Anche la Francia ha iniziato una “operazione di evacuazione rapida” dei suoi cittadini e del personale diplomatico dal Sudan, ha annunciato il ministero degli Esteri. Anche i cittadini europei e quelli di “Paesi partner alleati” sono stati presi in carico, ha aggiunto il ministero, senza fornire ulteriori dettagli. Tra i Paesi europei che stanno lavorando a un piano d’esfiltrazione c’è anche l’Italia, con l’Unità di crisi della Farnesina che ha inviato un messaggio ai connazionali presenti nel Paese: “Cari connazionali, con il nostro ministero della Difesa stiamo lavorando a una finestra di opportunità per lasciare Khartoum via aerea che potrebbe avere luogo nella giornata di oggi, domenica 23 aprile. Il punto di raccolta sarà entro le ore 12 presso la residenza dell’Ambasciatore d’Italia”. Il ministro degli Esteri, Antonio Tajani, assicura che “i nostri connazionali in Sudan sono stati tutti contattati, anche durante la nottata, dall’Unità di crisi del ministero. Sono stati chiamati uno per uno, stanno tutti bene e raggiungeranno la nostra ambasciata. Di più non posso dirvi per ragioni di sicurezza”. Nel pomeriggio, poi, il ministro della Difesa, Guido Crosetto, ha fatto sapere che sono partite le operazioni di evacuazione: “Le attività di evacuazione dei nostri connazionali sono coordinate dal comando operativo di vertice interforze. Sono già decollati due C-130 dell’aeronautica militare alle 13.55 ora italiana da Gibuti alla volta di Khartoum con a bordo personale delle forze speciali dell’Esercito italiano e dei Carabinieri. La sicurezza degli aeroporti è assicurata dai fucilieri dell’aria dell’aeronautica militare”.
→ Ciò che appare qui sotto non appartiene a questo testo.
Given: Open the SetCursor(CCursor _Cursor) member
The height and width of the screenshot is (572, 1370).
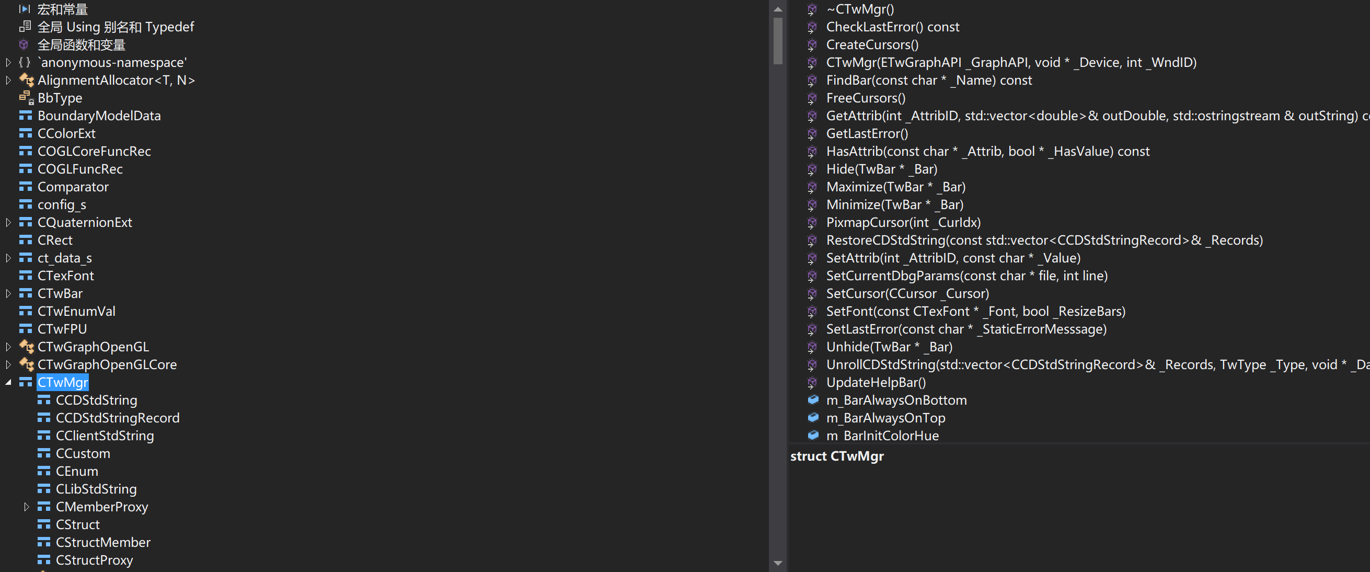Looking at the screenshot, I should coord(907,293).
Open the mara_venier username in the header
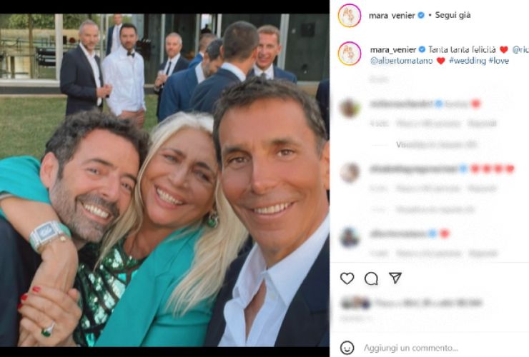 (x=392, y=15)
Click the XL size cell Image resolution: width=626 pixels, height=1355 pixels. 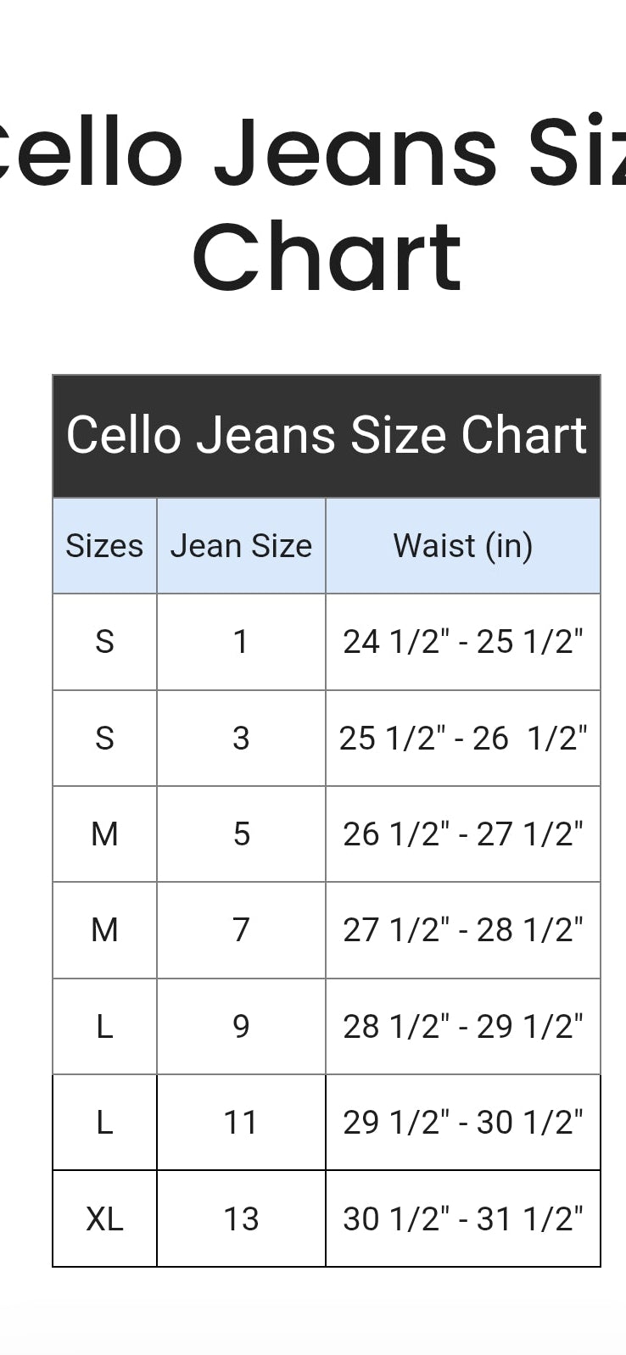coord(104,1219)
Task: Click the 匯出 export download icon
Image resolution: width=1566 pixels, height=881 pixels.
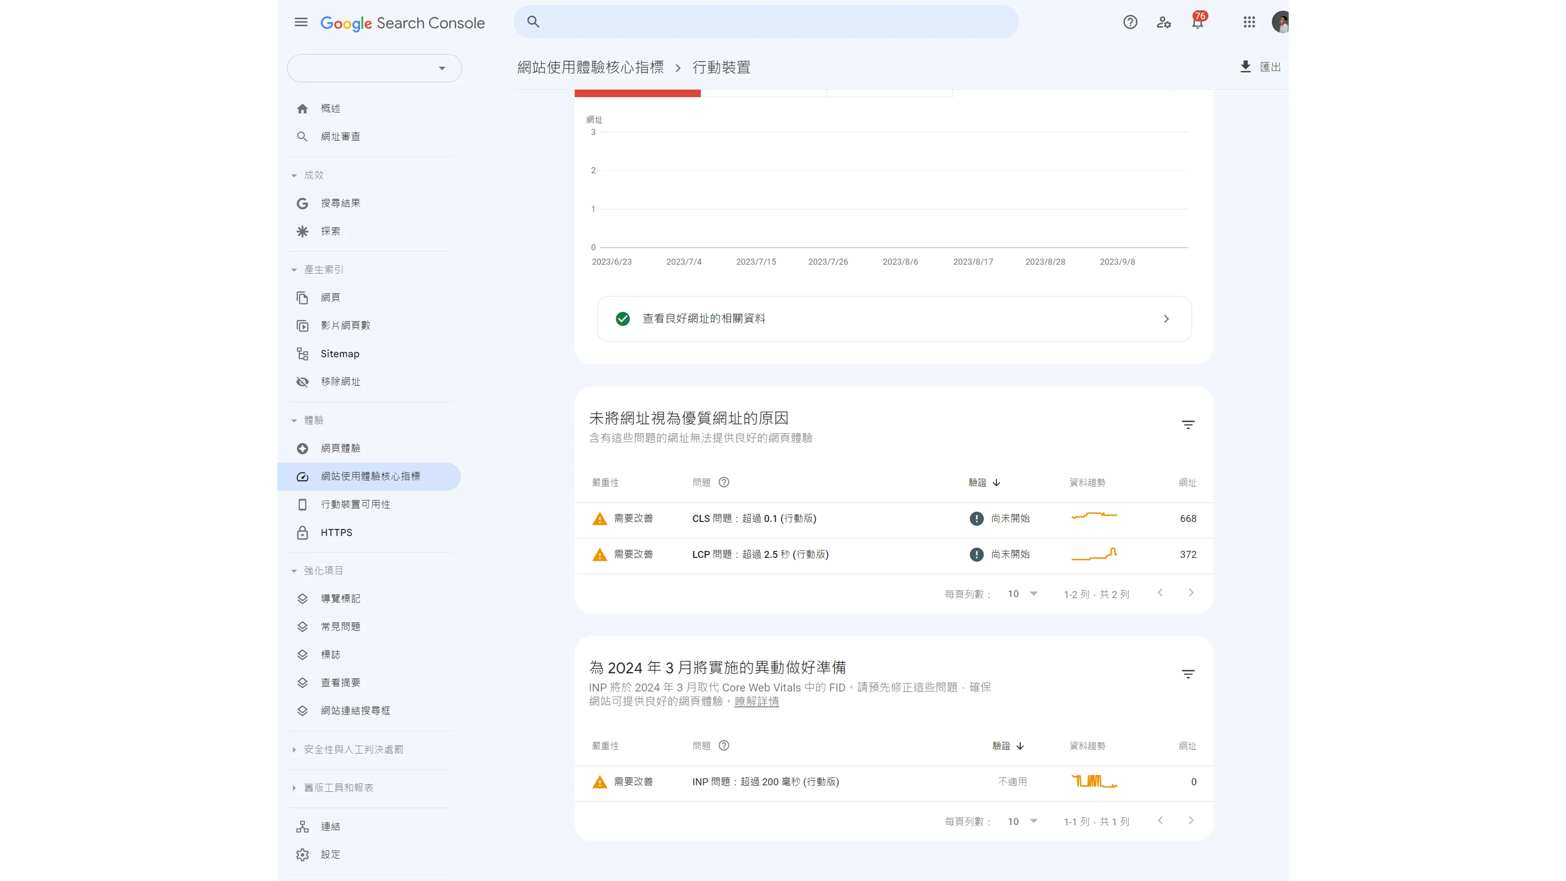Action: point(1246,67)

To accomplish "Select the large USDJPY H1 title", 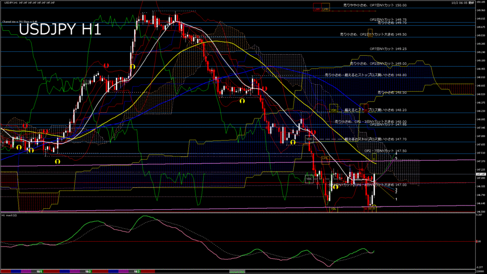I will click(59, 30).
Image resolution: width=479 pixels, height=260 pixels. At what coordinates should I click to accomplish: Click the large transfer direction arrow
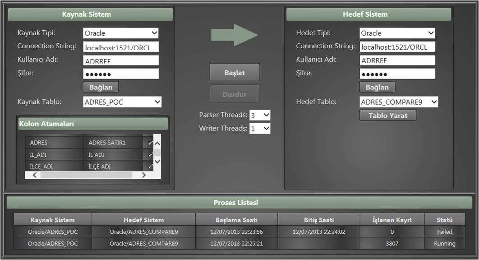coord(234,35)
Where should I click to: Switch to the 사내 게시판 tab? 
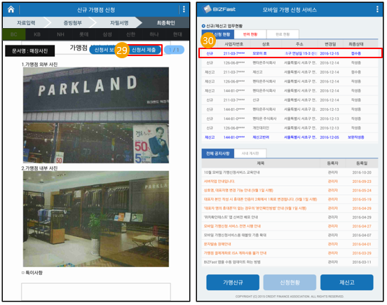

Anche il Belgio e i Paesi Bassi hanno annunciato l’avvio delle operazioni di evacuazione dei loro cittadini riferendo di aver mobilitato “tutti i servizi” per cercare di “portare in salvo il maggior numero possibile” di cittadini “il più rapidamente possibile”. Le operazioni, aggiunge la ministra belga, avvengono “in collaborazione con la Francia”. Anche la Gran Bretagna ha annunciato l’inizio delle evacuazioni dall’ambasciata.
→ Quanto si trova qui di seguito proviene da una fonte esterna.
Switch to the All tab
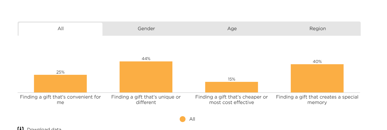This screenshot has width=387, height=130. click(x=60, y=29)
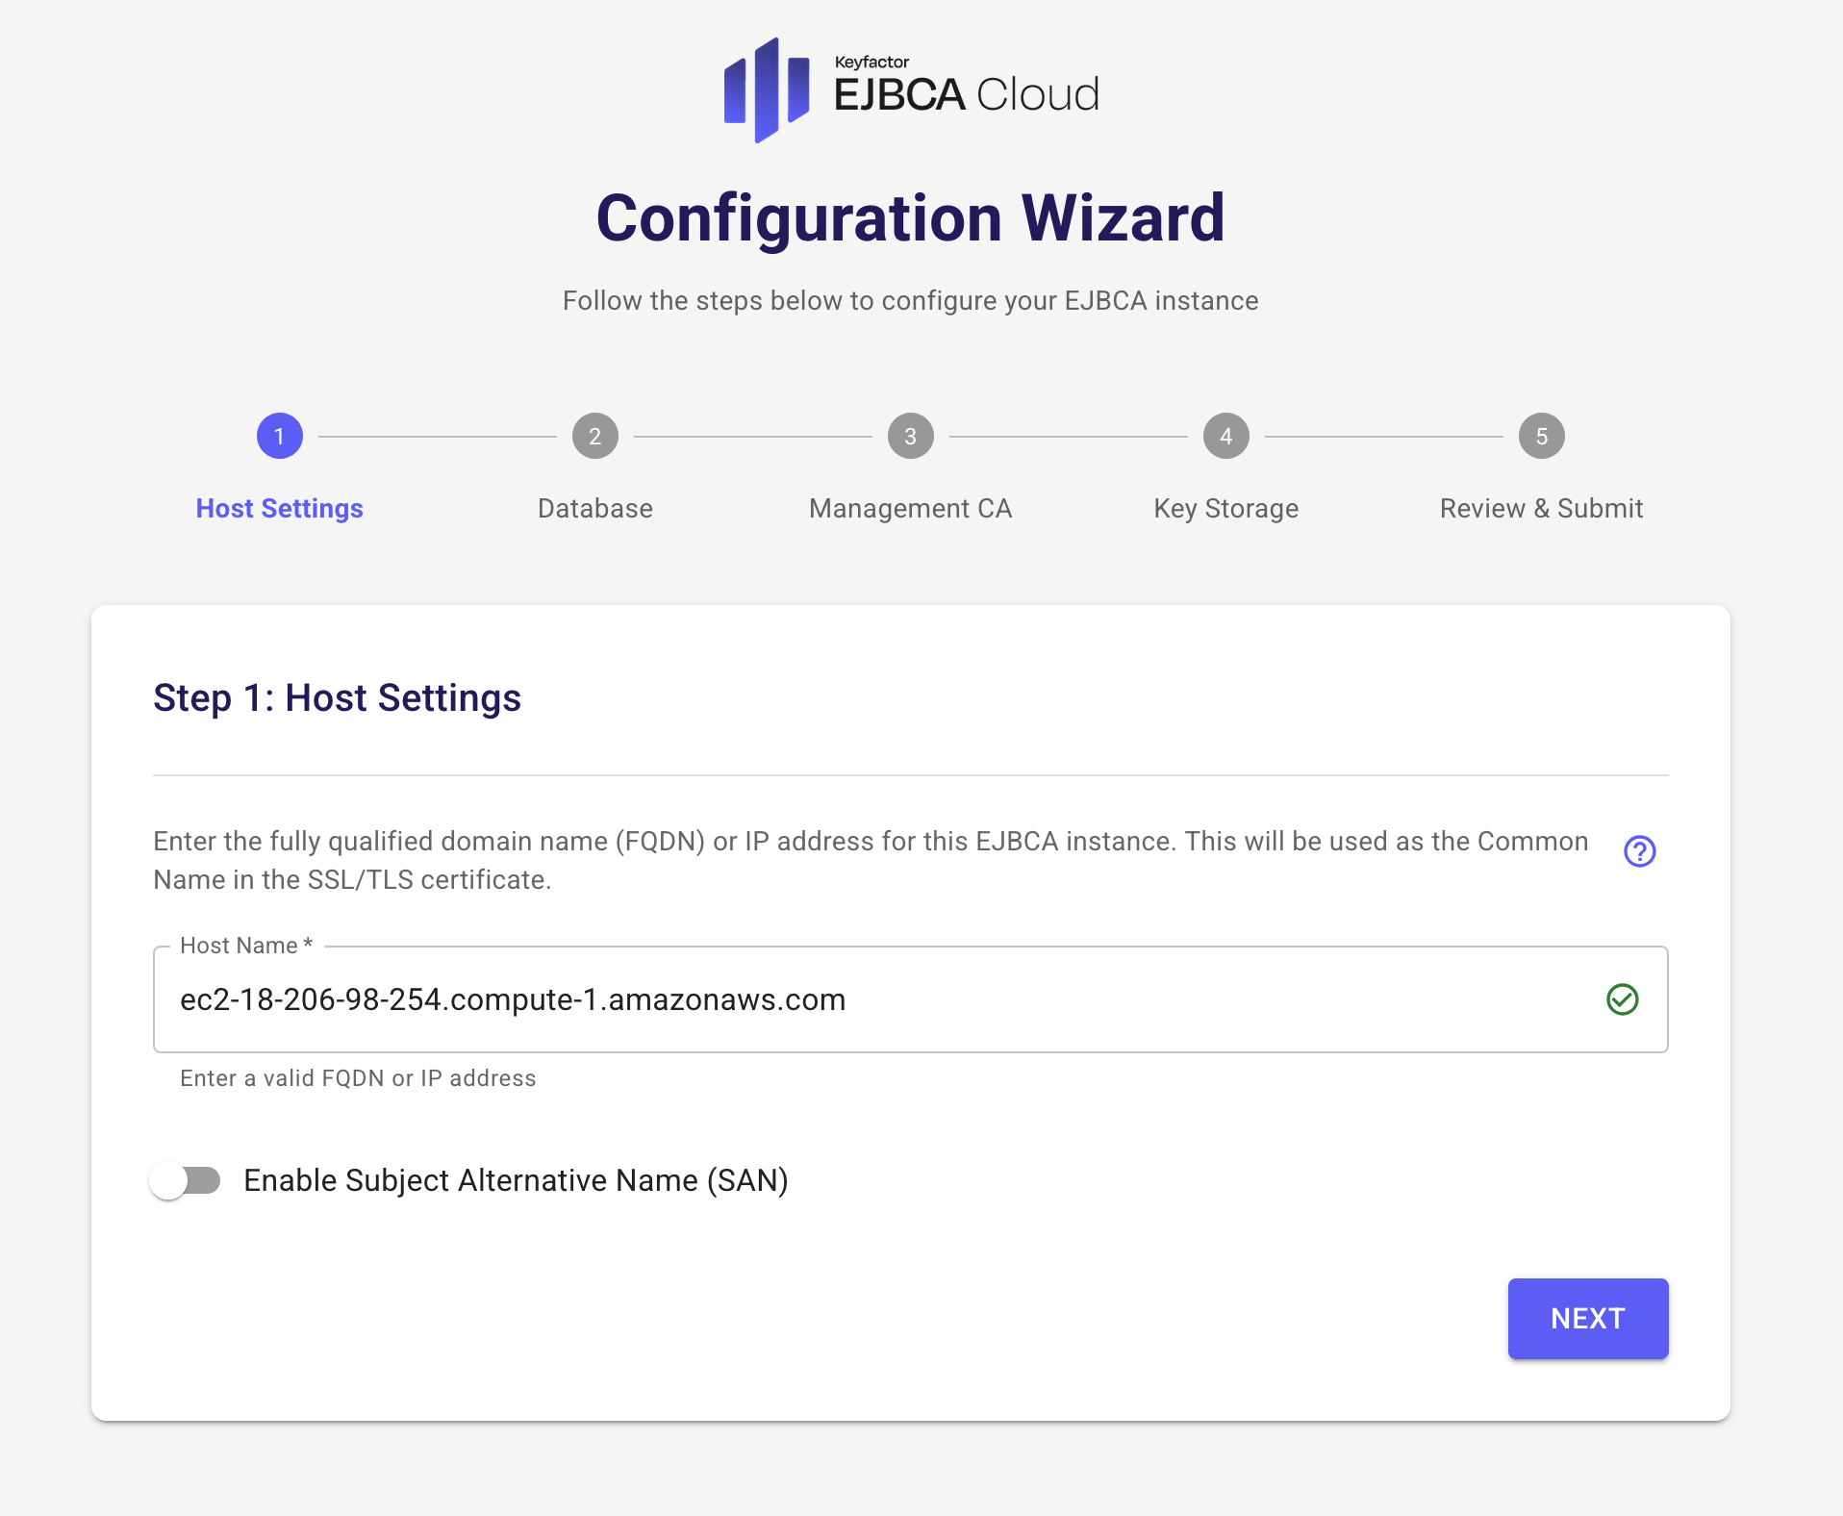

Ad aprire uno spiraglio alla fuga dei cittadini statunitensi, si è appreso in mattinata, è stato l’accordo tra i paramilitari Rfs e Washington, con i primi che avevano promesso “piena cooperazione con tutte le missioni diplomatiche, fornendo tutti i mezzi di protezione necessari e garantendo il loro ritorno sicuro nei loro Paesi”. Il gruppo in precedenza si era detto pronto ad aprire “parzialmente” tutti gli aeroporti in Sudan per evacuare i cittadini stranieri.

Intanto, sul campo di battaglia l’esercito regolare fa sapere di avere sotto controllo quasi tutti gli aeroporti del Paese ad eccezione degli scali di Khartoum e Nyala, mentre i paramilitari ribelli denunciano che “le forze golpiste, sostenute da gruppi estremisti, hanno violato la tregua e hanno attaccato le Forze di supporto rapido nella zona di Kafouri con attacchi aerei. L’attacco ha preso di mira le case di cittadini innocenti, provocando decine di morti e feriti”.
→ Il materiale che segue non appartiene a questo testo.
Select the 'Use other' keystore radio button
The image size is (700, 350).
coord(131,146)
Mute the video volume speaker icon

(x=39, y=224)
Oltre alla questione sicurezza, si inizia a parlare anche del tema dei possibili rifugiati in fuga dal Paese. L’Unhcr ha dichiarato che “il Ciad orientale ospita già oltre 400mila rifugiati dal Sudan e i nuovi arrivi stanno mettendo ulteriormente a dura prova i servizi e le risorse pubbliche del Paese, già sollecitate oltre misura”, aggiungendo che ci sono “milioni di persone in fuga nella regione”. Negli ultimi giorni, secondo le stime, ci sono tra le 10mila e le 20mila persone in fuga dal conflitto nel Darfur.